>> BEGIN

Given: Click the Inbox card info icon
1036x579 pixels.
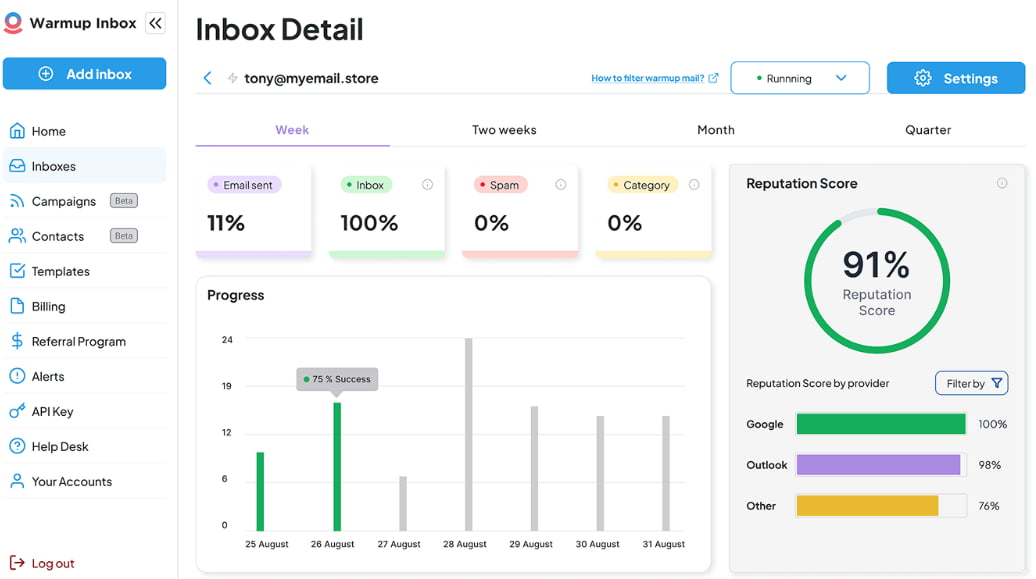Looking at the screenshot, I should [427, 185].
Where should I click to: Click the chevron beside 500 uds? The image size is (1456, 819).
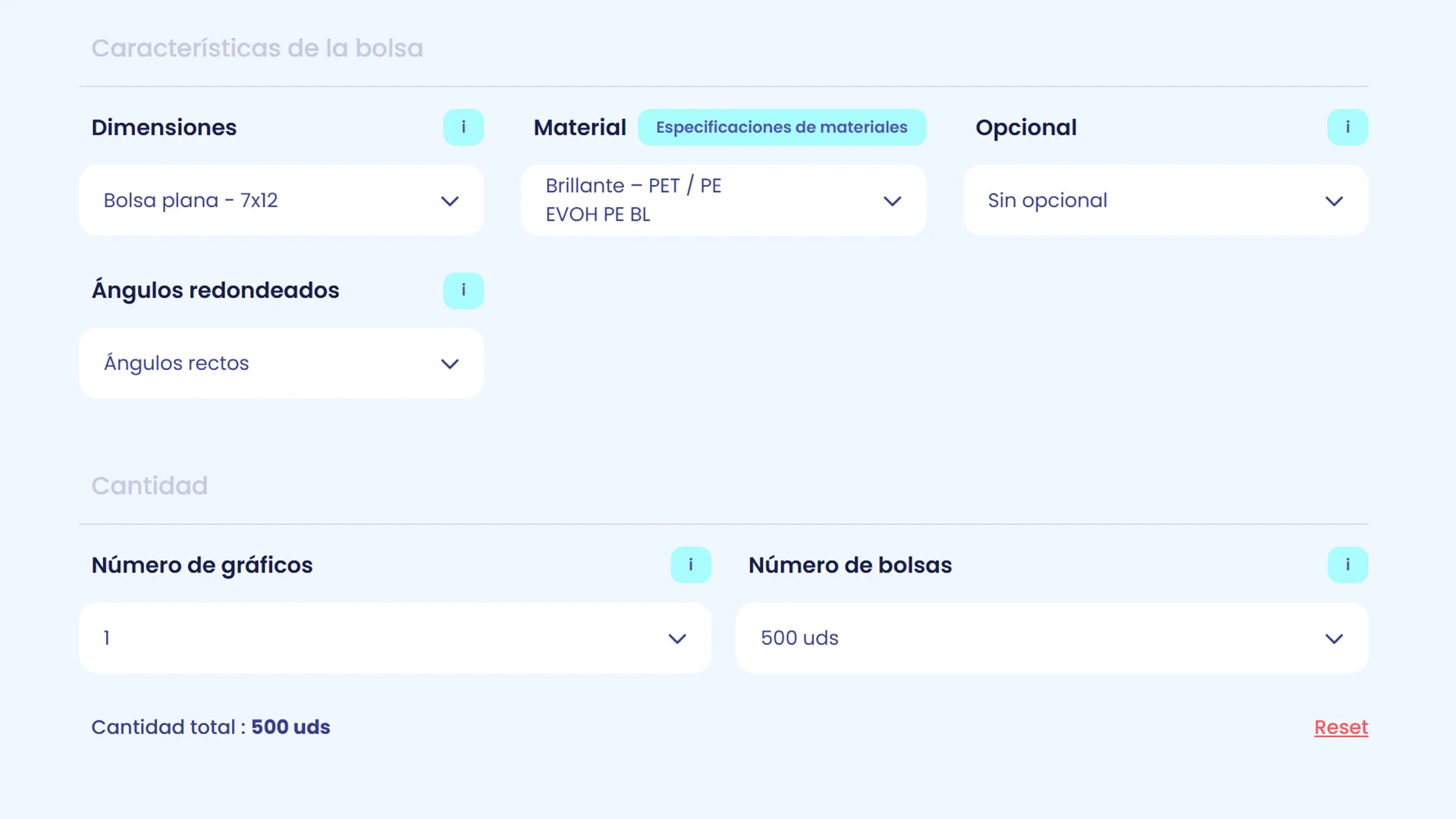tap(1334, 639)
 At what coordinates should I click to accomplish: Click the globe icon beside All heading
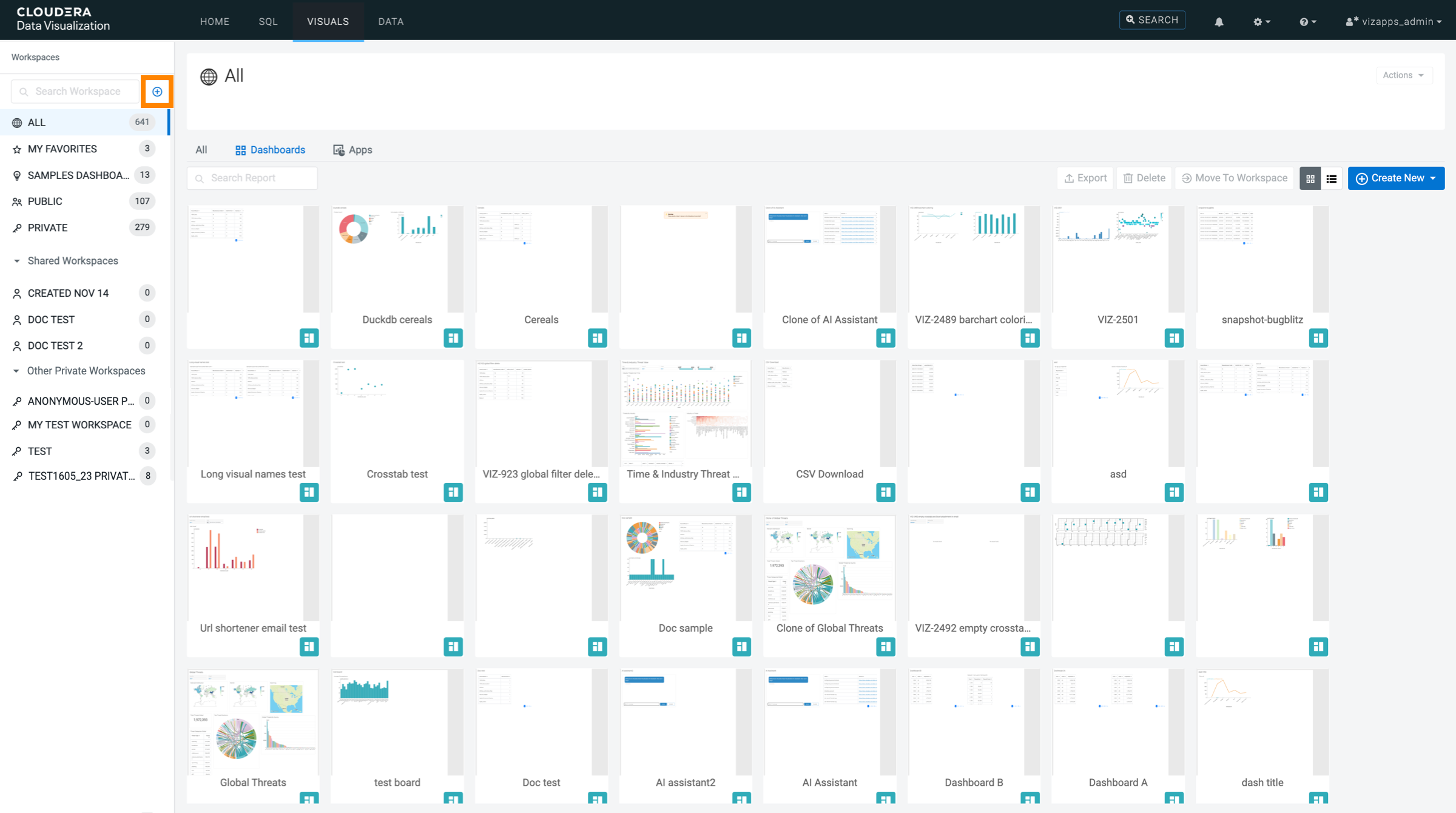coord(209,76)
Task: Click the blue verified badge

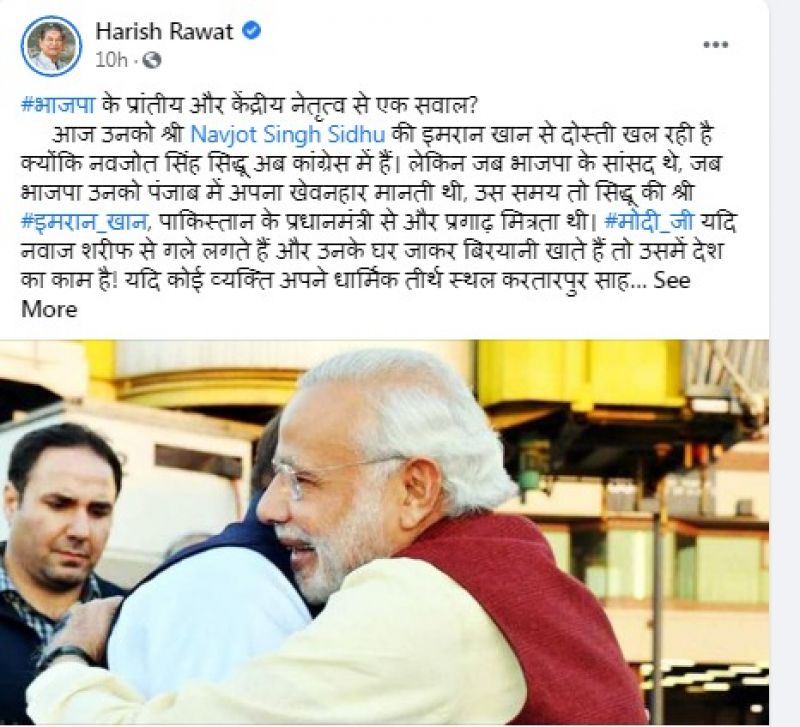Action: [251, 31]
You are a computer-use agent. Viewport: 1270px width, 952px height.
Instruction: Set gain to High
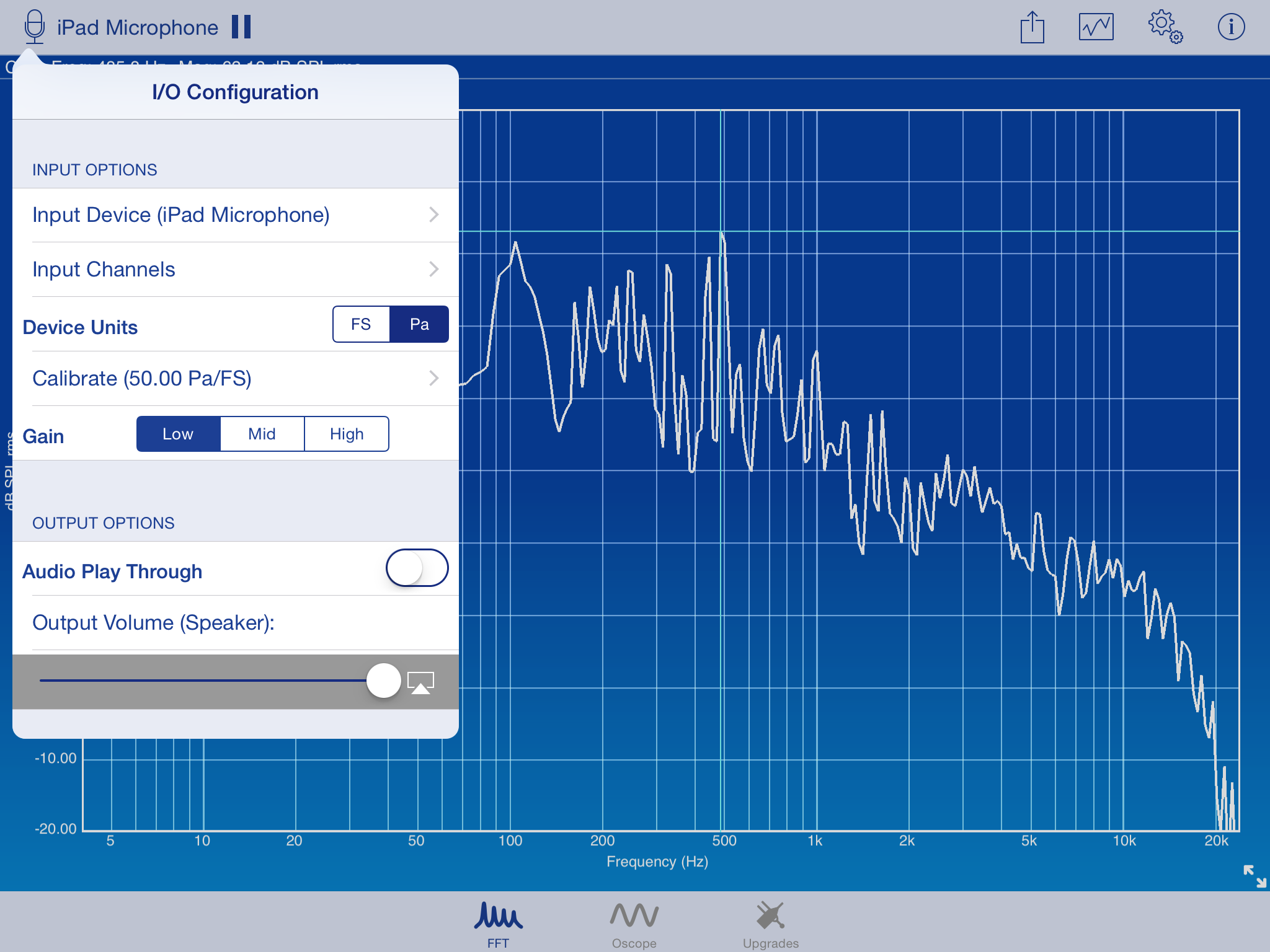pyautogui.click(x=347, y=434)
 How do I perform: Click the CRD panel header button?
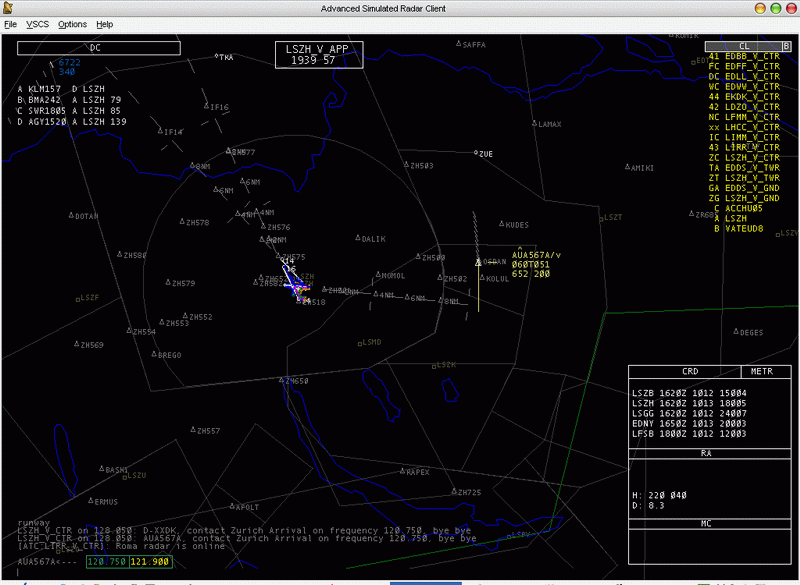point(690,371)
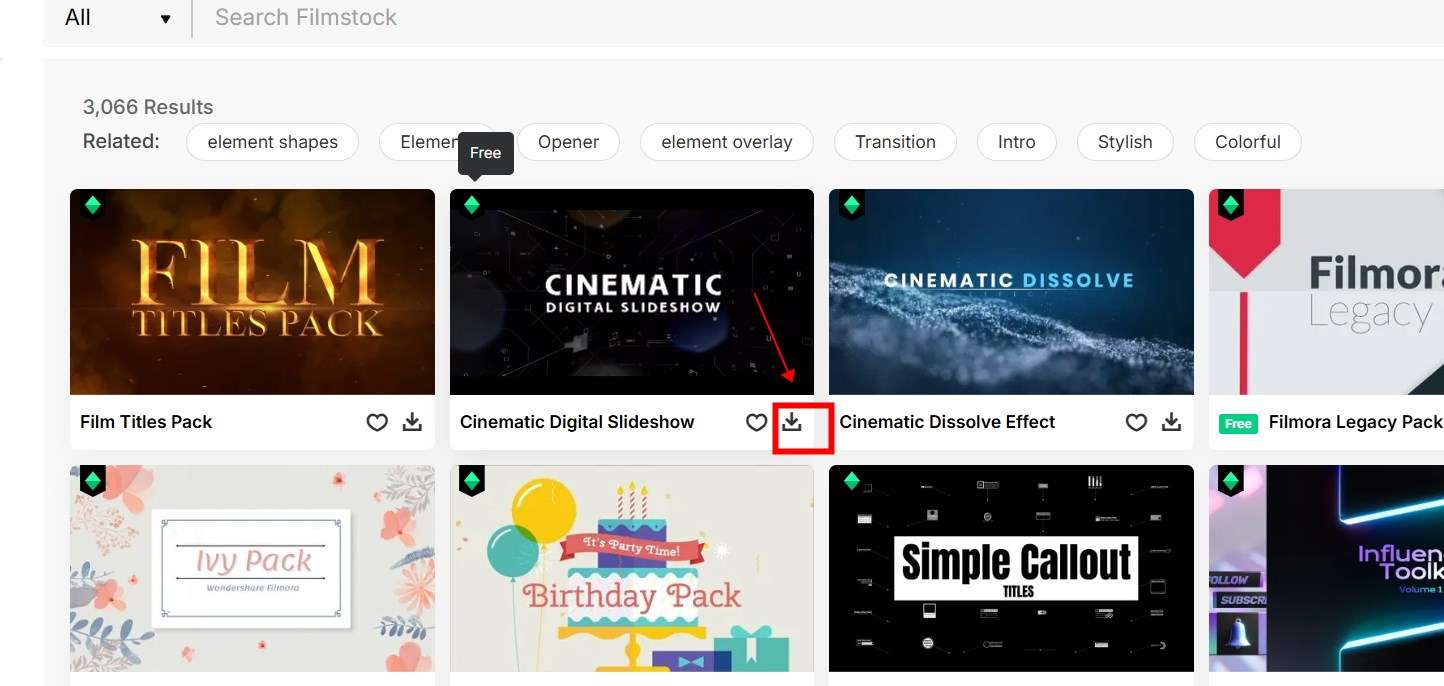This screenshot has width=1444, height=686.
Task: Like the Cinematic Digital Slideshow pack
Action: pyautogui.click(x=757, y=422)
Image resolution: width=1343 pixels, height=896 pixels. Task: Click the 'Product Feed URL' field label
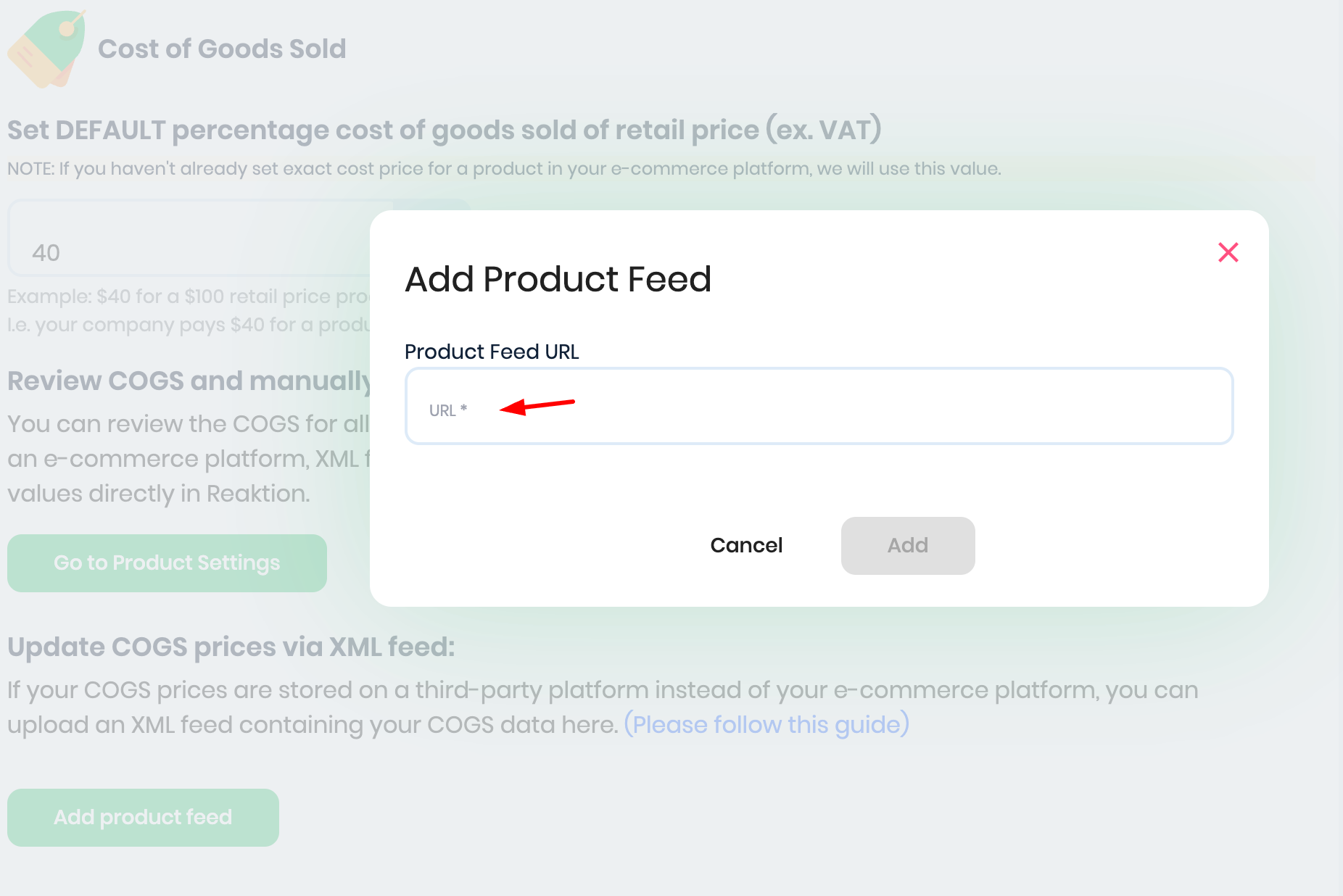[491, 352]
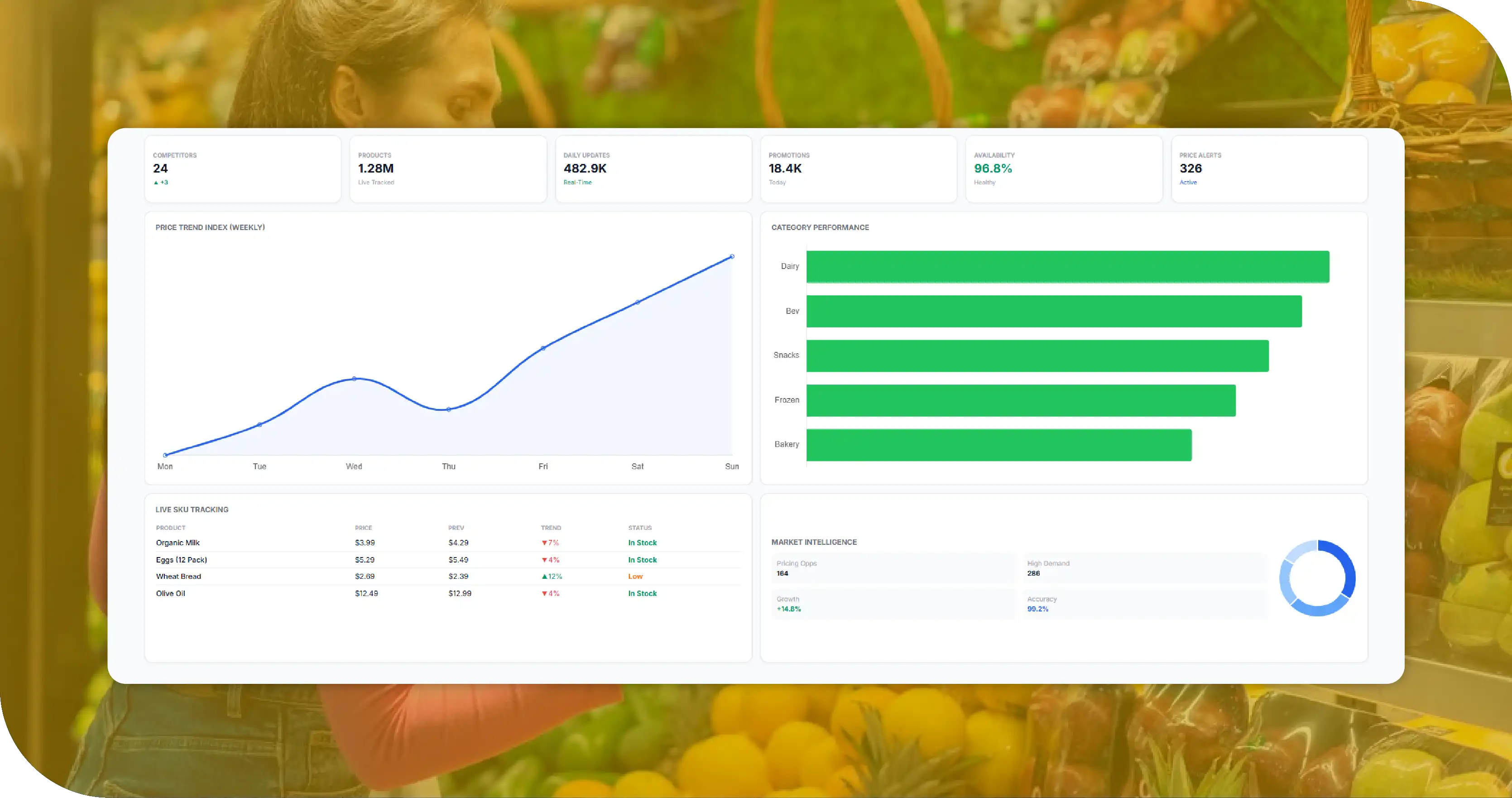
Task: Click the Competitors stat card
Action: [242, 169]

>> END

Recast the rows starting at the line containing "You are a computer-use" and ending at the line containing "pyautogui.click(x=347, y=434)" as a Markdown table with the columns No. and Line. Skip blank lines and omit the pictures.

| No. | Line |
|---|---|
| 1 | You are a computer-use agent. Viewport: 1270px width, 952px height. |
| 2 | Instruction: Set gain to High |
| 3 | pyautogui.click(x=347, y=434) |